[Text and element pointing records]
○ ○ ○ ○ ○

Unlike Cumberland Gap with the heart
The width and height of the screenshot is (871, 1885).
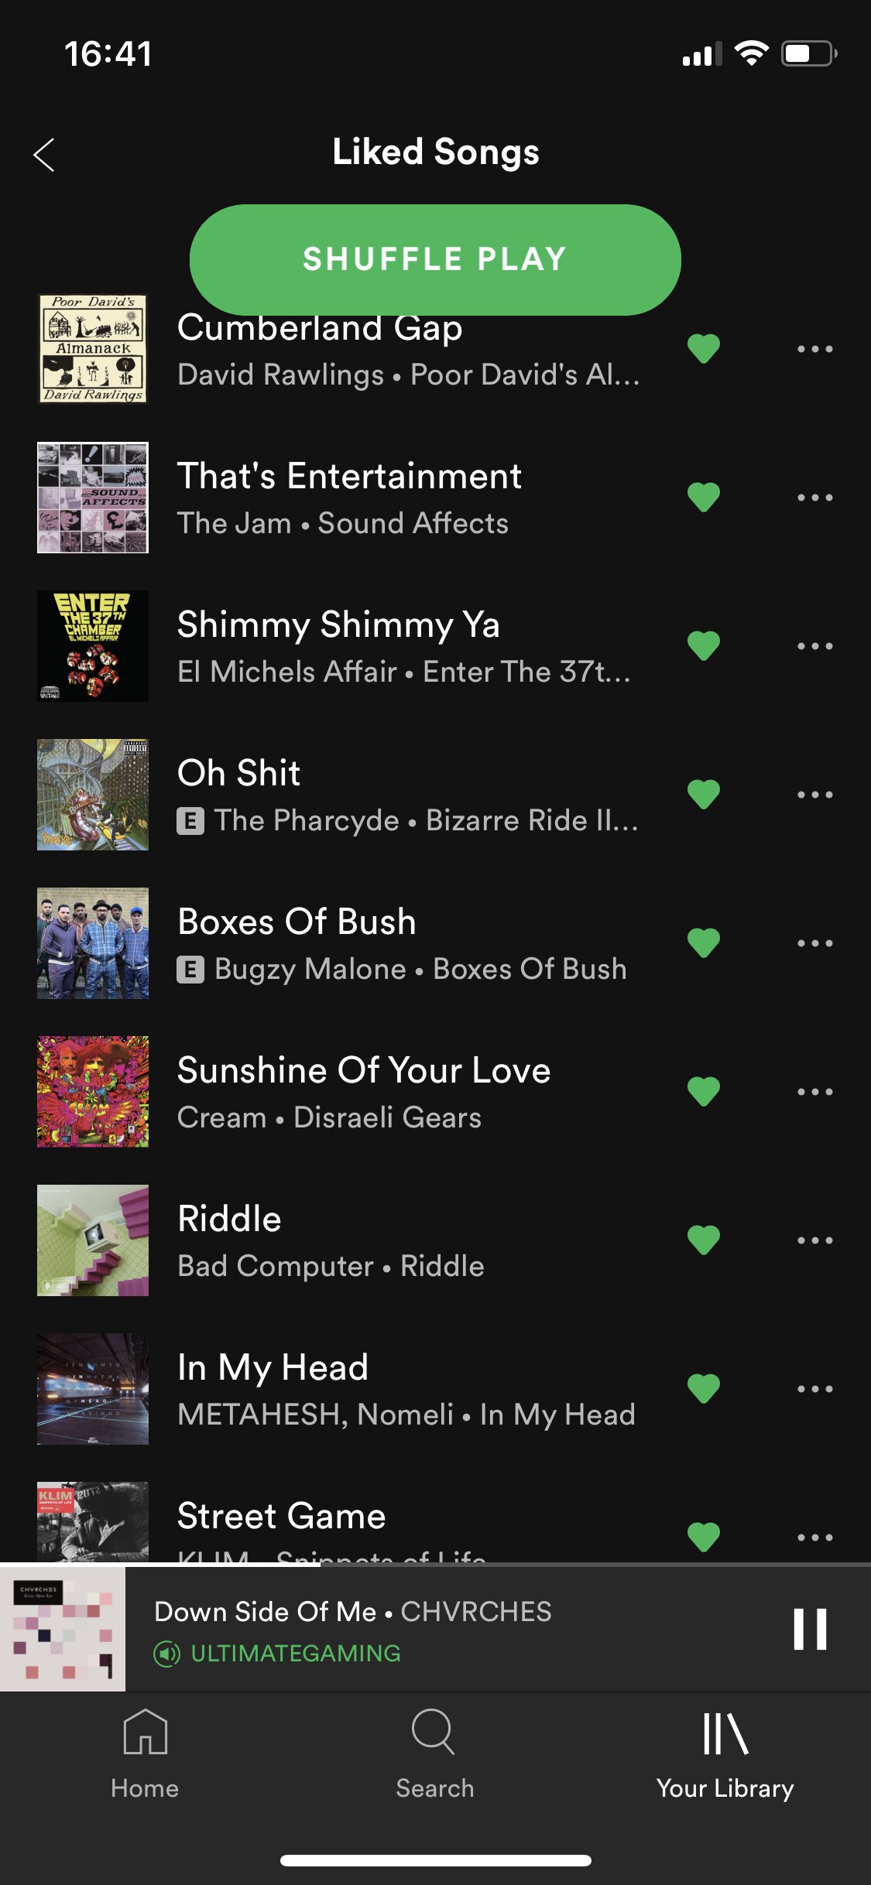[x=704, y=349]
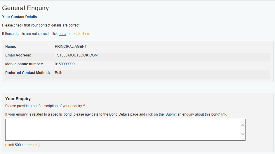Click the red required-field asterisk
This screenshot has width=275, height=154.
[84, 105]
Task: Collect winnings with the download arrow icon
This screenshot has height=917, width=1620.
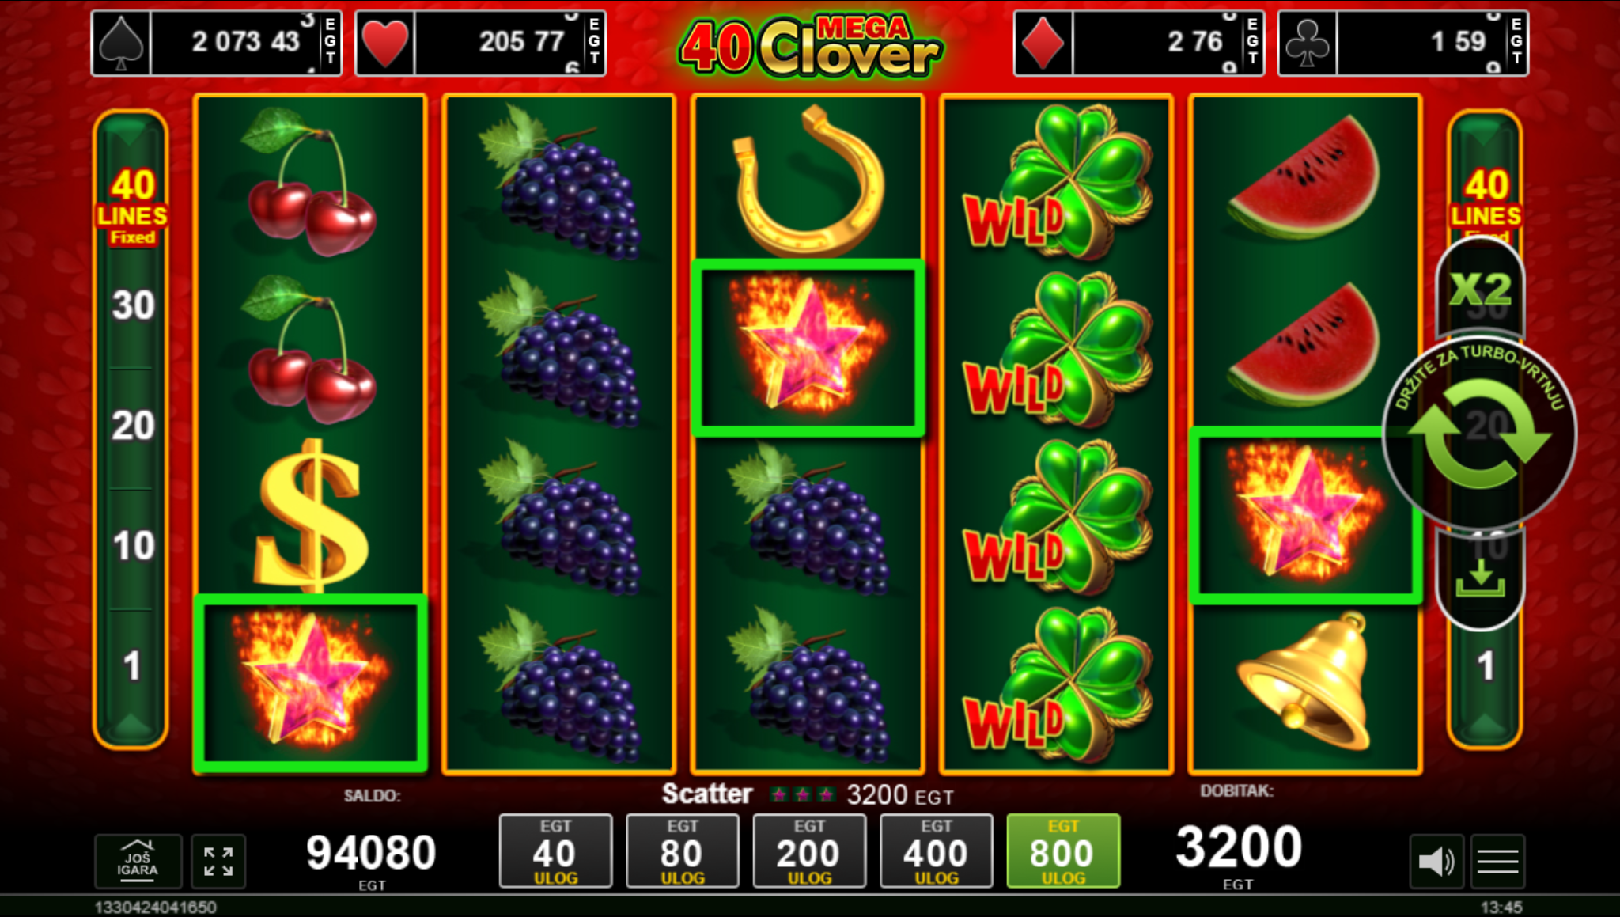Action: pos(1480,579)
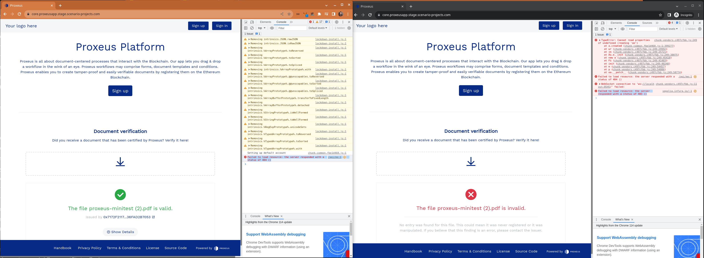Screen dimensions: 704x258
Task: Toggle the Default levels filter dropdown
Action: 317,28
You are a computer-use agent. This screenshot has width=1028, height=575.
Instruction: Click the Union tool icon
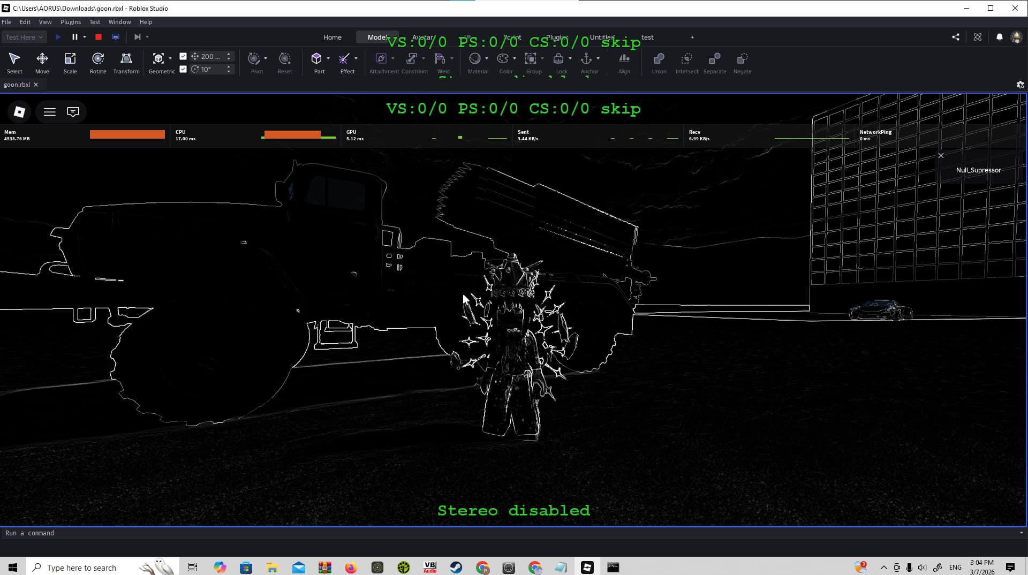click(659, 63)
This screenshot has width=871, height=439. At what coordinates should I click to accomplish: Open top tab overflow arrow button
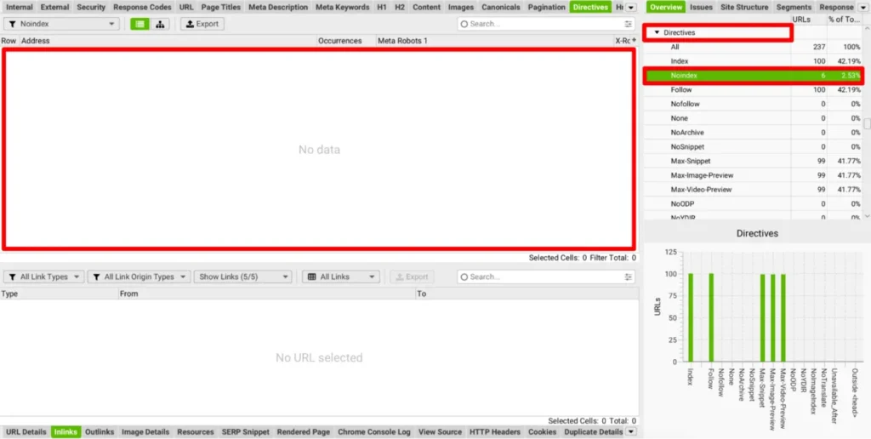630,8
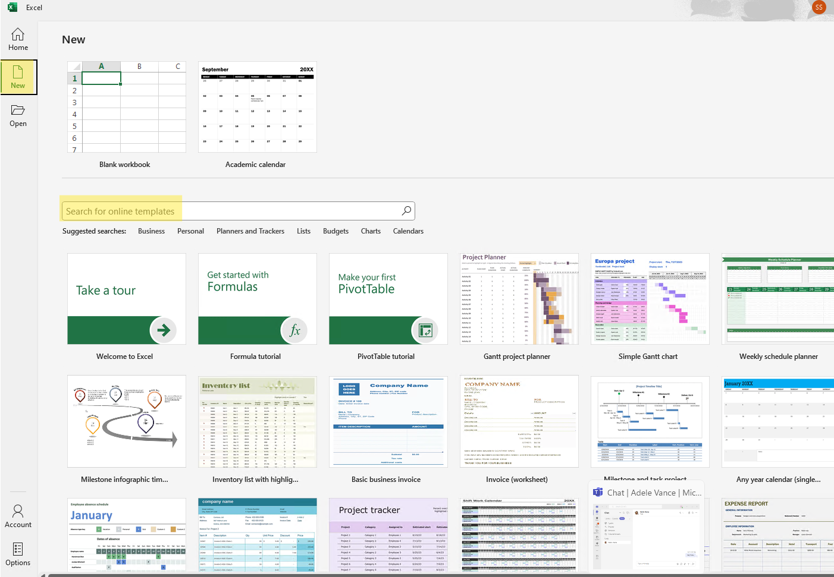Select the New document icon

point(18,72)
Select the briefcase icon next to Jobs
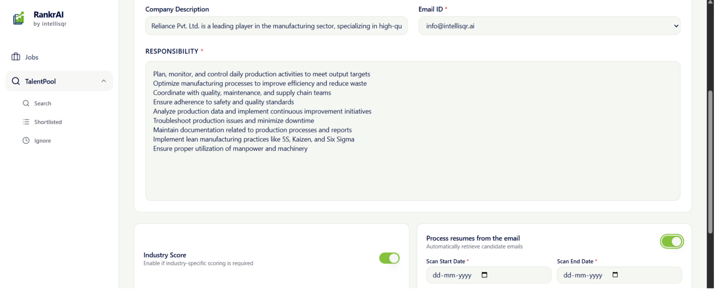 click(x=16, y=57)
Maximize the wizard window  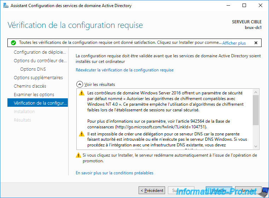tap(244, 5)
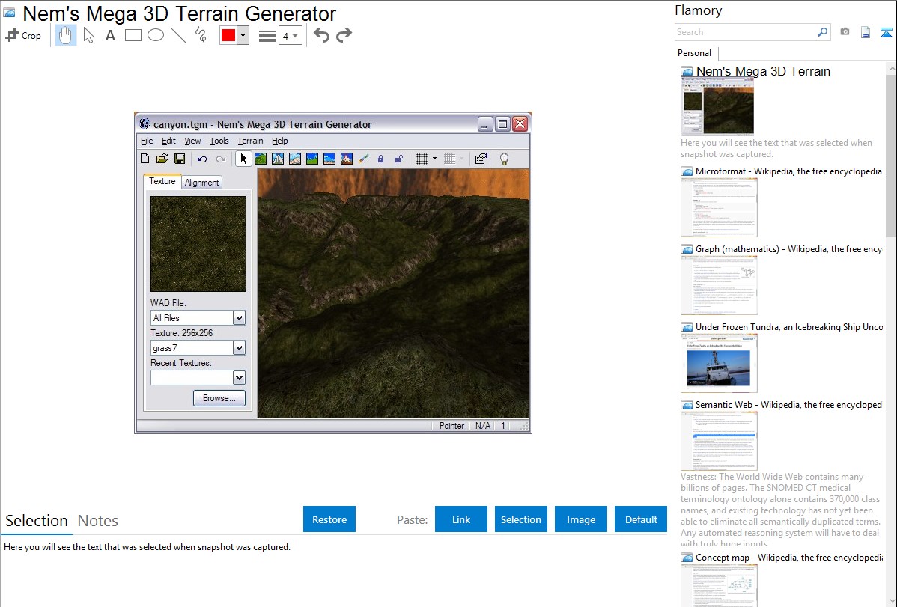Open the Personal tab

(694, 53)
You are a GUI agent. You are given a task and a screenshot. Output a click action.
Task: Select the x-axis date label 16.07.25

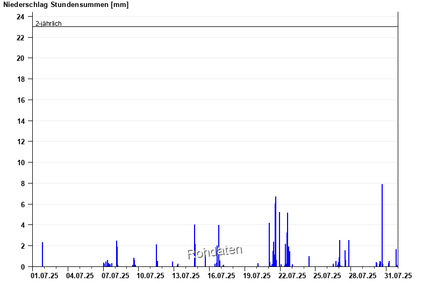point(221,276)
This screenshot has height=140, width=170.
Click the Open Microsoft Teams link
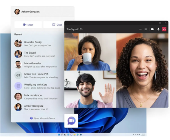coord(42,118)
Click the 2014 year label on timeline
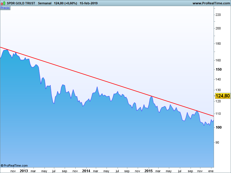Viewport: 231px width, 173px height. pyautogui.click(x=86, y=171)
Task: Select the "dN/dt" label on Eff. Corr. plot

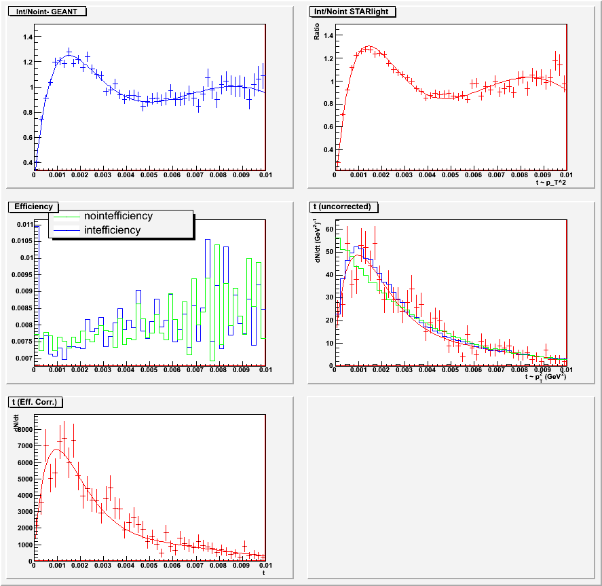Action: click(x=16, y=427)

○ ○ ○ ○ ○

What to work on » Can you format the lines, starting with the one that contains "You are a GUI" and going on through the end of the rows, as a Markdown table with the columns No. and Line? Leave out blank lines and pictures.

Answer below »
| No. | Line |
|---|---|
| 1 | You are a GUI agent. You are given a task and a screenshot. Output a click action. |
| 2 | Task: Select the x-axis date label 16.07.25 |
| 3 | point(221,276) |
| 4 | This screenshot has height=140, width=170. |
| 5 | Click the Open Microsoft Teams link |
| 6 | coord(42,118) |
| 7 | Click the 2014 year label on timeline |
| 8 | Viewport: 231px width, 173px height. pyautogui.click(x=86, y=171) |
| 9 | Task: Select the "dN/dt" label on Eff. Corr. plot |
| 10 | Action: click(x=16, y=427) |